1.    The concentration of asbestos fibres is important to environmental health. There are two methods for measuring the concentration of small asbestos fibres: scanning electron microscope (SEM) and phase-contrast microscope (PCM).  Are the two methods equivalent?  Assume that the SEM results are a "gold standard".  What do your results tell you about how the PCM compares to SEM?  What aspects of the model should you look at to determine this? The data are in the dataset `asbestos`  

In [None]:
df = pandas.read_csv("../DATA/asbestos.csv")



In [None]:

df = pandas.read_csv("../DATA/asbestos.csv")

model = statsmodels.formula.api.ols("PCM~SEM",df)

results = model.fit()

results.summary()


Now, perform diagnostics on the model residuals and comment on the results.

**Solution:**

In [None]:
df = pandas.read_csv("../DATA/asbestos.csv")

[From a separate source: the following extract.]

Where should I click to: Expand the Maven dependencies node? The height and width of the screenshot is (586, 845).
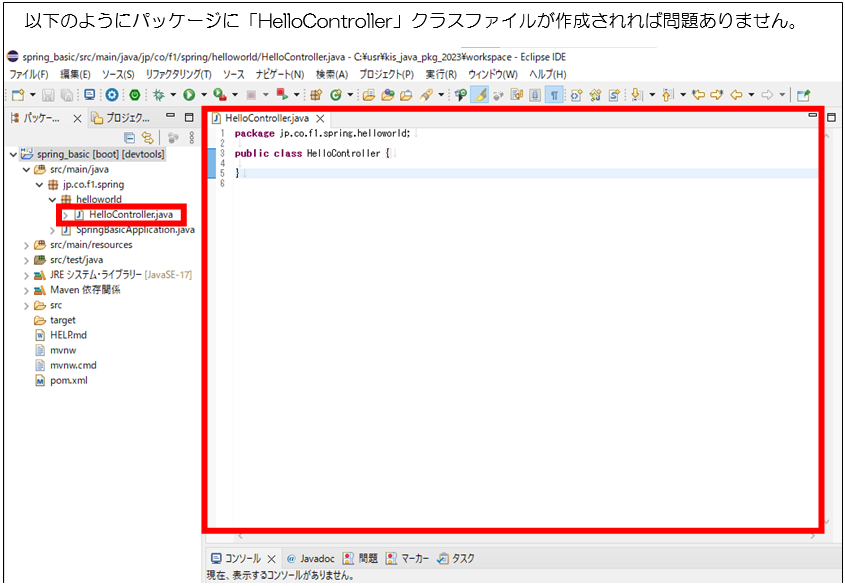[x=26, y=290]
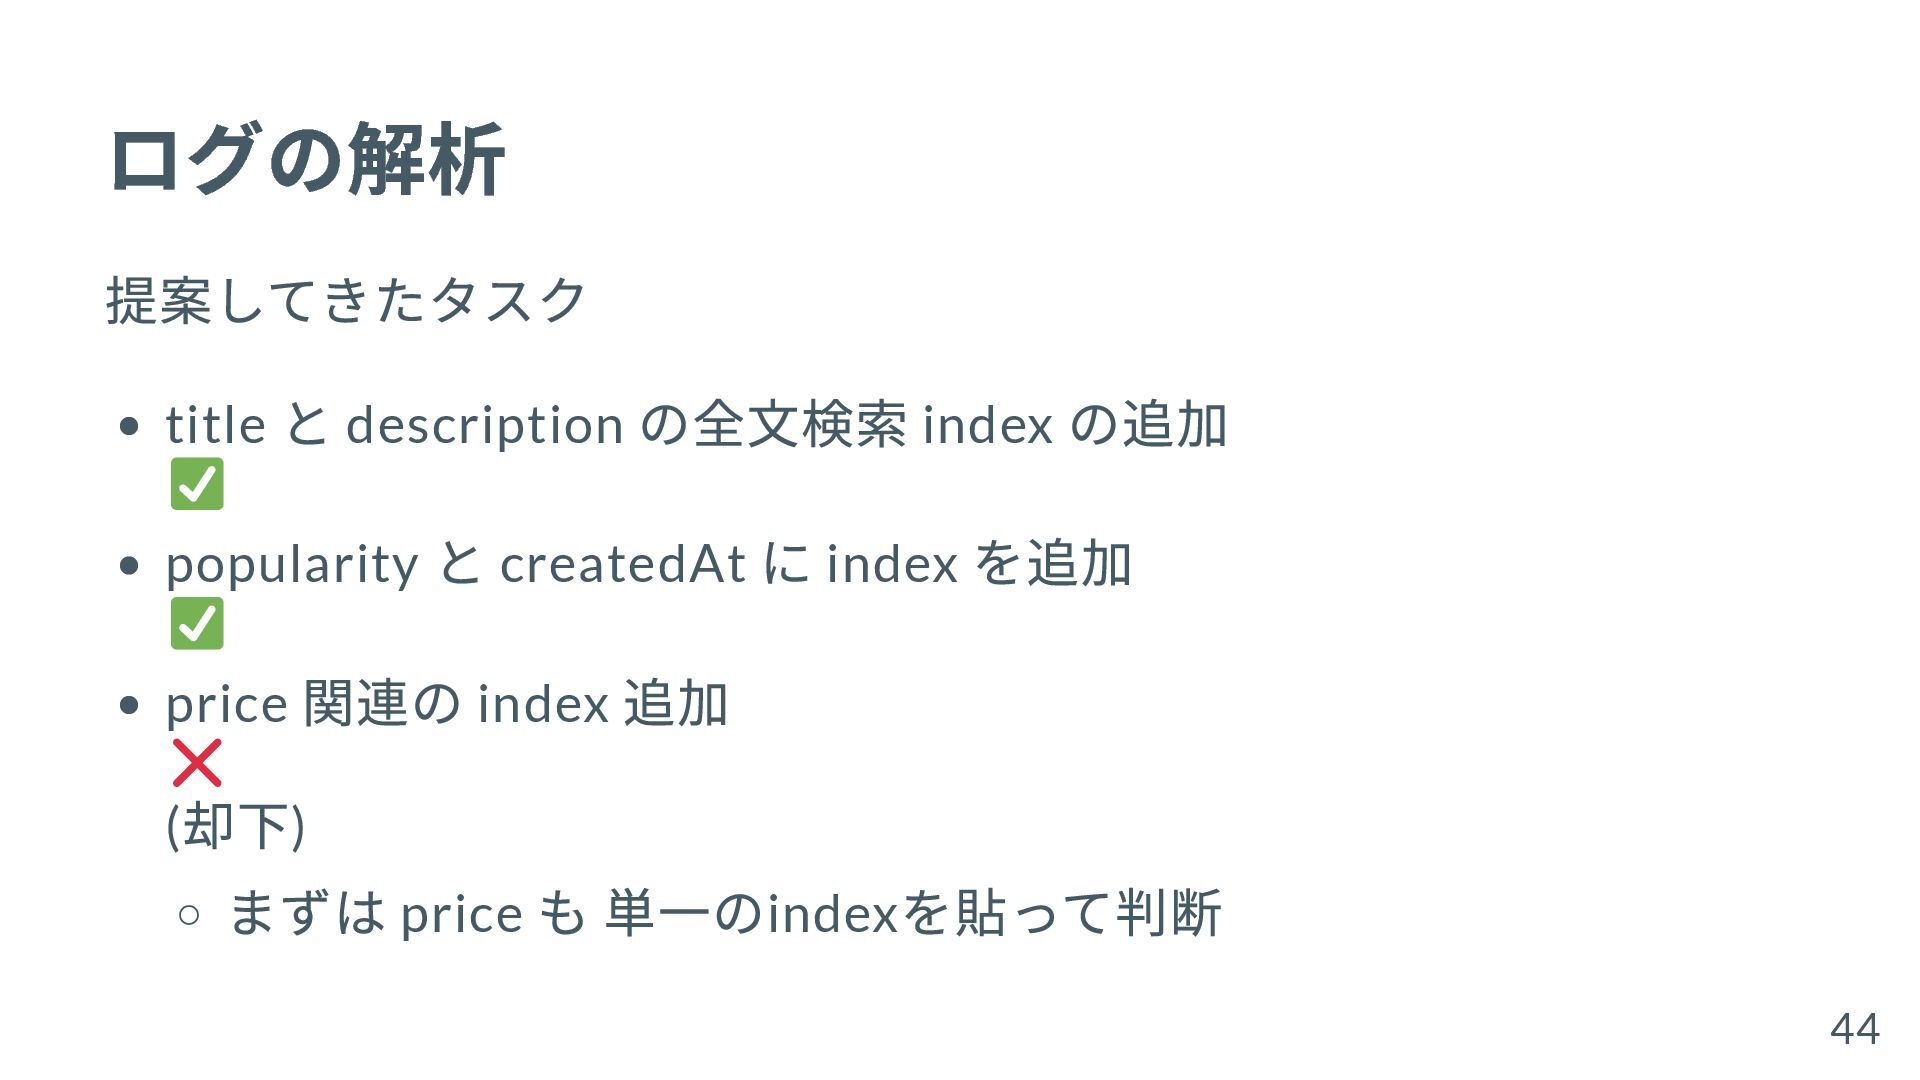Click the red cross mark under the price item

197,763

model = statsmodels.formula.api.ols("PCM~SEM",df)

results = model.fit()

results.summary()

df["fittedvalues"] = results.fittedvalues
df["residuals"] = results.resid

plot1 = (ggplot(df,aes(x = 'SEM', y = 'PCM'))+
  geom_point()+
    geom_smooth(method = "lm")).draw();

plot2 = (ggplot(df,aes(x = 'residuals'))+
  geom_histogram(bins = 21)).draw();

plot3 = (ggplot(df,aes(x = 'fittedvalues',y = 'residuals'))+
  geom_point()).draw();

plot4 = (ggplot(df,aes(sample='residuals'))+
  geom_qq()+
    geom_qq_line()).draw();
    

In [None]:
plot1

In [None]:
plot2

In [None]:
plot3

In [None]:
plot4

1.    The scatter plot looks odd with the "bulge" in the middle.
2.    Histogram of residuals doesn't look symmetric (i.e. not Gaussian)
3.    Residuals vs Fitted Values looks off again "bulge" in middle. 
4.    Q-Q Plot looks off too, errors are probably not Gaussian, appear herteroskedastic.  Need to consider more looking into things.

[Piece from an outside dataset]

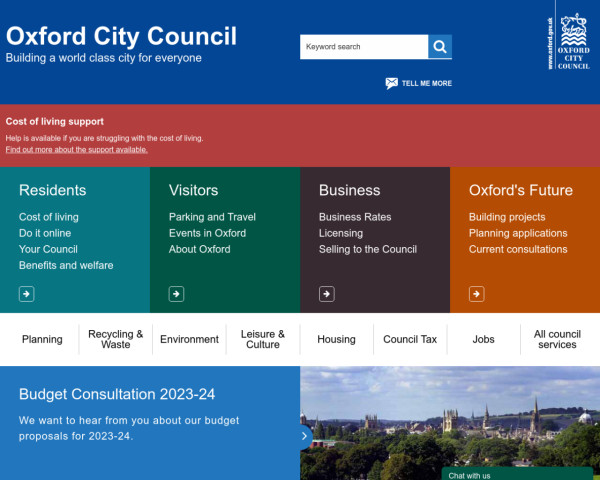Click in the Keyword search field
Screen dimensions: 600x480
[363, 47]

2.    A proving ring is a device for measuring load based on deflection.  The data set `provingring` results include the deflection for several know loads and three separate repetitions (runs).  Fit a linear model relating the deflection to the load.  Is there any evidence of hysteresis?  Examine the model results and the residuals, is there any way to improve the results, e.g.\ a way to more accurately predict the deflection from the load?

In [None]:
df = pandas.read_csv("../DATA/provingring.csv")



In [None]:
df = pandas.read_csv("../DATA/provingring.csv")
  
model = statsmodels.formula.api.ols("Deflection~Load",df)

results = model.fit()

results.summary()


Now, perform diagnostics on the model residuals and comment on the results.

**Solution:**

In [None]:
df = pandas.read_csv("../DATA/provingring.csv")

model = statsmodels.formula.api.ols("Deflection~Load",df)

results = model.fit()

results.summary()

df["fittedvalues"] = results.fittedvalues
df["residuals"] = results.resid

plot1 = (ggplot(df,aes(x = 'Load', y = 'Deflection'))+
  geom_point()+
    geom_smooth(method = "lm")).draw();

plot2 = (ggplot(df,aes(x = 'residuals'))+
  geom_histogram(bins = 21)).draw();

plot3 = (ggplot(df,aes(x = 'fittedvalues',y = 'residuals'))+
  geom_point()).draw();

plot4 = (ggplot(df,aes(sample='residuals'))+
  geom_qq()+
    geom_qq_line()).draw();
    

In [None]:
plot1

In [None]:
plot2

In [None]:
plot3

In [None]:
plot4

1.    Scatterplot looks good, a little "too" good.
2.    Historgram does not look Gaussian
3.    Residuals versus Fitted Values has a parabolic shape, we should add a quadratic term.
4.    Q-Q Plot looks a bit off, there appears to be censoring in the measurements, definitely not Gaussian.  

In [None]:
df = pandas.read_csv("../DATA/provingring.csv")
df["Load2"] = df.Load**2

model = statsmodels.formula.api.ols("Deflection~Load+Load2",df)

results = model.fit()

results.summary()

df["fittedvalues"] = results.fittedvalues
df["residuals"] = results.resid

plot1 = (ggplot(df,aes(x = 'Load', y = 'Deflection'))+
  geom_point()+
    geom_smooth(method = "lm")).draw();

plot2 = (ggplot(df,aes(x = 'residuals'))+
  geom_histogram(bins = 21)).draw();

plot3 = (ggplot(df,aes(x = 'fittedvalues',y = 'residuals'))+
  geom_point()).draw();

plot4 = (ggplot(df,aes(sample='residuals'))+
  geom_qq()+
    geom_qq_line()).draw();
    

In [None]:
plot1

In [None]:
plot2

In [None]:
plot3

In [None]:
plot4

1.    Histogram now appears bi-modal
2.    Resdiuals versus Fitted Values looks better, but still "bulgy"
3.    Q-Q Plot looks better but still looks like censored measurements.